笑っていたわけではない。いや、笑っていたのだが、震えは笑いのせいではなかった。
「一個だけ、質問、していいですか」
「……許可する」
もう心臓が耐えきれない。私は意を決して彼に尋ねた。
「これは、デートですか」
するとギルベルトくんは「あのな」と前置きして、左手でがむしゃらに自らの銀糸をかきむしった。
「段取りがあんだよ。その質問には今は、答えねえ」
ふいと顔を背け、彼は元通り大股で歩き出してしまう。
私がフレンチと言えば、このあたりのフランス料理屋を、私がイタリアンと言えば、このあたりのイタリア料理屋を彼はすらすら羅列したのだろう。このひと、昨日、寝たんだろうか。寝ずに店の情報やら地理やら、手当たり次第頭に叩き込んできたような気がする。会った瞬間に鞄を持とうとするだとかチケットを買っておくだとかそういうのは、誰かの入れ知恵か、本で勉強したのか。本で勉強したのだとすれば、恋愛指南書のようなものを熟読したのだろうか。

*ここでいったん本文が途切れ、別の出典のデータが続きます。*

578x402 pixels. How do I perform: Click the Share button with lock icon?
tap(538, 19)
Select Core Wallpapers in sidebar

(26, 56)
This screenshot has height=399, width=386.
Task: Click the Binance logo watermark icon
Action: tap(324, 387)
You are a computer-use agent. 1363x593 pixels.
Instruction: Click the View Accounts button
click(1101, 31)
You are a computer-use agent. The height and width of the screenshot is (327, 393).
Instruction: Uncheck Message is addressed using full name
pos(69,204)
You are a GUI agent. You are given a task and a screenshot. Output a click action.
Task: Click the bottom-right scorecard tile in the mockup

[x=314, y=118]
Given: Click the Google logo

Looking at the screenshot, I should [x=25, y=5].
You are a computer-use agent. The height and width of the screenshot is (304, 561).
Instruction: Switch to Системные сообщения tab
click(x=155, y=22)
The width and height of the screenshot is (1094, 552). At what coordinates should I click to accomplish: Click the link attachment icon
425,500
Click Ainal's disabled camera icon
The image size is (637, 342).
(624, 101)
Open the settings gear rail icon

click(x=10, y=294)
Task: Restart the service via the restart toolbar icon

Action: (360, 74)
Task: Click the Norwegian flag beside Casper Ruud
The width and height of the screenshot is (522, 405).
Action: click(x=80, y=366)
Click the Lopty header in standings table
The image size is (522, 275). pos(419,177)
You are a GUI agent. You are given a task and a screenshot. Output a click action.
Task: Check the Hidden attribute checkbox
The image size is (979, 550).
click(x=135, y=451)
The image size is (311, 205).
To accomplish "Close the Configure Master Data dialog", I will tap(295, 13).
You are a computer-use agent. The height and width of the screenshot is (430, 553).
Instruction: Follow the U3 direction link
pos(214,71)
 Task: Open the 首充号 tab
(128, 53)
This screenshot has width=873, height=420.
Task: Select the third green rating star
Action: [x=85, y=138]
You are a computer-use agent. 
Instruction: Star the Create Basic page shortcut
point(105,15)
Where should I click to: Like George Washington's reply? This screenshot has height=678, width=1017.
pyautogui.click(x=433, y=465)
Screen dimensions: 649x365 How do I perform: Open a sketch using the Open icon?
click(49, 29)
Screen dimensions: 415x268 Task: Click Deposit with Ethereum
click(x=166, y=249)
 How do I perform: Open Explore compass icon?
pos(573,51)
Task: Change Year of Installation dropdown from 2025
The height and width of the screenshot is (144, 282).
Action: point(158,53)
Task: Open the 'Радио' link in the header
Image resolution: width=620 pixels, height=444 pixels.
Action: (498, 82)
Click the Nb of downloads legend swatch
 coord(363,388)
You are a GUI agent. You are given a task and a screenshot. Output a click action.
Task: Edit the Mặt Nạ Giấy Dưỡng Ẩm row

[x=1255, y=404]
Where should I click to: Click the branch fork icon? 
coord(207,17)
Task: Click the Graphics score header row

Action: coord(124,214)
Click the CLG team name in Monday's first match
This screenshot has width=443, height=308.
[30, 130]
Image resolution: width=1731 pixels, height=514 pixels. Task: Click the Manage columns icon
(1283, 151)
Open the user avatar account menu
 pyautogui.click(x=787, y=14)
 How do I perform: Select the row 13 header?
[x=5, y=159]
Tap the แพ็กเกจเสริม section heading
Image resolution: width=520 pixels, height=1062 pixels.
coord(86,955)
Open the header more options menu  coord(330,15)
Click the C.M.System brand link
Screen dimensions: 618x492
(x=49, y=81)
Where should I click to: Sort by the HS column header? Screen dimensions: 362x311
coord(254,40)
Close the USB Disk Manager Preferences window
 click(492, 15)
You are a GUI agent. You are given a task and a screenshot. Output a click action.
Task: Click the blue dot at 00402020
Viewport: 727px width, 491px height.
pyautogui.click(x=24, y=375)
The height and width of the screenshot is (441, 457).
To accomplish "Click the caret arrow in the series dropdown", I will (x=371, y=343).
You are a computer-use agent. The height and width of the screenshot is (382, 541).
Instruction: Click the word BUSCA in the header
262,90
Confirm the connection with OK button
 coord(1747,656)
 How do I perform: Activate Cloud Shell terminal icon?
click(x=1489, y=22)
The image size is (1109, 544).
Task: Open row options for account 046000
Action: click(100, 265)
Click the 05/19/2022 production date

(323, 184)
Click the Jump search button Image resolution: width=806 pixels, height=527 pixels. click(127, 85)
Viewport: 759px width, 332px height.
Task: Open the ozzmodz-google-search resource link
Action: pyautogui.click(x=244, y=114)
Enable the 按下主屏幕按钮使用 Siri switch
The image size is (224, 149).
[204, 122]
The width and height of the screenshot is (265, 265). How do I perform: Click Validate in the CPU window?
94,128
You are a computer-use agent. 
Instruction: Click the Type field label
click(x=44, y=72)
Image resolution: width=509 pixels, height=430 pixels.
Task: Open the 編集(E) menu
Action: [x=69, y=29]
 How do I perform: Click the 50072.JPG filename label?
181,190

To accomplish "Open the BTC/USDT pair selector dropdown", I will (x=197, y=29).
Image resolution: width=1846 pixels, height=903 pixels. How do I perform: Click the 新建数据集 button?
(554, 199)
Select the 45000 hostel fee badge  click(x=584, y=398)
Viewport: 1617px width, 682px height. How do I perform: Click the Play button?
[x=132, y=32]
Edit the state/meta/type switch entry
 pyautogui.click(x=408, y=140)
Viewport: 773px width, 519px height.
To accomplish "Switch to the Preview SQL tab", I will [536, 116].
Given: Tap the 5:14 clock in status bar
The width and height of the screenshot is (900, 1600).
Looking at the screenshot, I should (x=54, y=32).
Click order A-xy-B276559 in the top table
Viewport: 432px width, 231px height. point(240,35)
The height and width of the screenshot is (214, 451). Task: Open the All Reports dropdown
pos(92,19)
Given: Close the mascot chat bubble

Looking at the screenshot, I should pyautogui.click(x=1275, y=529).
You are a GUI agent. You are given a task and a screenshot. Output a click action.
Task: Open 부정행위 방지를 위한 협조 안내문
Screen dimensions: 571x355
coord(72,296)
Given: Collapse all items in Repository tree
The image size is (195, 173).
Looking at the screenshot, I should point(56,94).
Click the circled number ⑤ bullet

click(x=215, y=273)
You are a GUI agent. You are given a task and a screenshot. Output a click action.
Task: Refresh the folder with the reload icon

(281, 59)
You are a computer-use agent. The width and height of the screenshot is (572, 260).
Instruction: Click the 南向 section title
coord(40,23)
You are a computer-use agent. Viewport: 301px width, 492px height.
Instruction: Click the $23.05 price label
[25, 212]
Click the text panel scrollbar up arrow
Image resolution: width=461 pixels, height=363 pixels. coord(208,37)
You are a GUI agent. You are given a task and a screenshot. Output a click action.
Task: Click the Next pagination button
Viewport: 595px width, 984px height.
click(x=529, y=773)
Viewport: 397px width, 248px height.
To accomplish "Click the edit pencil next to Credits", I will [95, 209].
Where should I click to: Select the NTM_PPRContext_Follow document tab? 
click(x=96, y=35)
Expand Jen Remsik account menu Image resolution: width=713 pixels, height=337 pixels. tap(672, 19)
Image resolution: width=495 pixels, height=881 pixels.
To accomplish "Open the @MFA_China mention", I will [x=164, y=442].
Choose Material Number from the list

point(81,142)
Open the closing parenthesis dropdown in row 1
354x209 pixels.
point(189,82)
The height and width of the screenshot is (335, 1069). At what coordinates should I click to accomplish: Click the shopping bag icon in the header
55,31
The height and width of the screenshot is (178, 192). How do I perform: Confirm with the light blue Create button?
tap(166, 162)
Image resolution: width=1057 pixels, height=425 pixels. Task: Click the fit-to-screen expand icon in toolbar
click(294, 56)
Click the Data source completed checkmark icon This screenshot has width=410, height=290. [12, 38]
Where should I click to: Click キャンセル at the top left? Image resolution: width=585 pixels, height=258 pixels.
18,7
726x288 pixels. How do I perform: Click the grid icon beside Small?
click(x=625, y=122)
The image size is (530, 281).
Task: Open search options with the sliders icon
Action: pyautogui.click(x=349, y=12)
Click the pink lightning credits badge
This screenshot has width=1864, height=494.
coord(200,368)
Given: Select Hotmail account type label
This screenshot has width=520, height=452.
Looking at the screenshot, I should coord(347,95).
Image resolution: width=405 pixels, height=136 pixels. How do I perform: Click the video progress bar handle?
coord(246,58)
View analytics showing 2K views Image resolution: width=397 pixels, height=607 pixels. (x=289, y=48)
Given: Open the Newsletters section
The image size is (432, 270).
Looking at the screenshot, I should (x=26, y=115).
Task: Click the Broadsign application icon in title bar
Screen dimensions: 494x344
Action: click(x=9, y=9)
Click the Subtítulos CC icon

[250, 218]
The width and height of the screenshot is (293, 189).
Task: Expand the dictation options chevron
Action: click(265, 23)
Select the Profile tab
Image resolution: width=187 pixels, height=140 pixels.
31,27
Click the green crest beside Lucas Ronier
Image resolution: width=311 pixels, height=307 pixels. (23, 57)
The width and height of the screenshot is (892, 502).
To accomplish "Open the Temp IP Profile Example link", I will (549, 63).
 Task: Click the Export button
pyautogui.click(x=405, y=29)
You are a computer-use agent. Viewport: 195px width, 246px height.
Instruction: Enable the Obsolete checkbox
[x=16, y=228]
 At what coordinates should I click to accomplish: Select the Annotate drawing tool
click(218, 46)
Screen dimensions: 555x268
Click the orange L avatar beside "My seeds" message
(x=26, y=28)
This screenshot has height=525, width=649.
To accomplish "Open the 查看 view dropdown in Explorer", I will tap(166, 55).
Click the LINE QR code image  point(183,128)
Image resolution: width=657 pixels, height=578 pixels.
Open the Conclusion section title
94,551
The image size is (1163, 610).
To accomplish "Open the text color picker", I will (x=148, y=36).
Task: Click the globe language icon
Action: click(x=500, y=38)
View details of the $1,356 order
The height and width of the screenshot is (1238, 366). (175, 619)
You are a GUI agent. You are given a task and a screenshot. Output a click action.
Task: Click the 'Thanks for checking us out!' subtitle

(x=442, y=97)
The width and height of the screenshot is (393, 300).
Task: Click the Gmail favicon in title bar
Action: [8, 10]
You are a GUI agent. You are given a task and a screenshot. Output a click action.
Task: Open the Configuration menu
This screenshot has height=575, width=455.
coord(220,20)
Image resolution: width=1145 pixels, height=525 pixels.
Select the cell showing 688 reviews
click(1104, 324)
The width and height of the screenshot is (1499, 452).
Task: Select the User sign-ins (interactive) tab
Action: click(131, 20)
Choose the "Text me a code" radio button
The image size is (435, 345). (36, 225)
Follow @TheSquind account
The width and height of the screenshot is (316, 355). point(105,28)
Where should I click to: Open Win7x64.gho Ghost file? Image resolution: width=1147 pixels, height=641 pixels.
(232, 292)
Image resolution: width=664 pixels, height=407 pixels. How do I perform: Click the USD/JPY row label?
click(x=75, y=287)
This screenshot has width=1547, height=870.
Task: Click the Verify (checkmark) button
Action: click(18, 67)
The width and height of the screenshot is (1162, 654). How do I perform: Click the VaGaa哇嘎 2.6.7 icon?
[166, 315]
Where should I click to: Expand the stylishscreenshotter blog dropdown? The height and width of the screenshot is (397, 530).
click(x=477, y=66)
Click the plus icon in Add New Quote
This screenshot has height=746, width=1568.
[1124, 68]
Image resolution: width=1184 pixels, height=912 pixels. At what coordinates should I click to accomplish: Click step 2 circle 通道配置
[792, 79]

なんてタイトルだろう。〝日本人を落とす方法〟? 〝好きな子の落とし方〜日本編〜〟?
かつての師。
よく喋る自信家。
強く厳しく逞しく、また真面目で勤勉。
そして格好良く、美しい。
で、その上。
『だってギルは、よく菊のこと聞くよ』
──このひと、設定、盛りすぎじゃなかろうか。
エレベータが降りてくるのを待つ間、お互いに無言だった。そして、やがて到着したエレベータが開き、無人のそれに乗り込もうとしたところで私と彼が全く同じタイミングで「あ違うカフェ行くんだった」と踏みとどまった。
それがあんまりおかしくって、つい二人、腹を抱えて笑う。こんなの、後日誰に話したって誰も笑ってくれないと思ったけれど、今この瞬間は世界一おもしろい出来事だったのだ。
「ああ、なんか、力抜けた」
緊張してたからちょうどいいわと、やはり独り言のように彼が言うのを私は聞く。なんで緊張してたんですかと聞いたら、また『段取りがある』とはぐらかすのだろうか。いずれにせよもう、ここが底だ。早々に諦めた私は、ここに正座でもしつつお手並み拝見と洒落込もうかと心中で苦笑する。これ以上落ちようもないのだと私が答えられるのは何時頃だろう。それが君のプランの、段取りの、どのあたりか知らないけれど、答えを聞いた君の表情如何によってはひょっとしたらまた底が抜けるのかも。
(──なんだかずっとここにいた気がする)
ショックでもなんでもない。新鮮味がないと言い換えてもいいけれど。
「とりあえず前もって言っときたいんだけどよ、いつからって聞くなよ。引かせる自信がある」
「はい」
たぶん私も。
答えたら案の定、段取り、と、彼は怒った。
そして怒った後、新しい笑顔で、ばーか、と呟いた。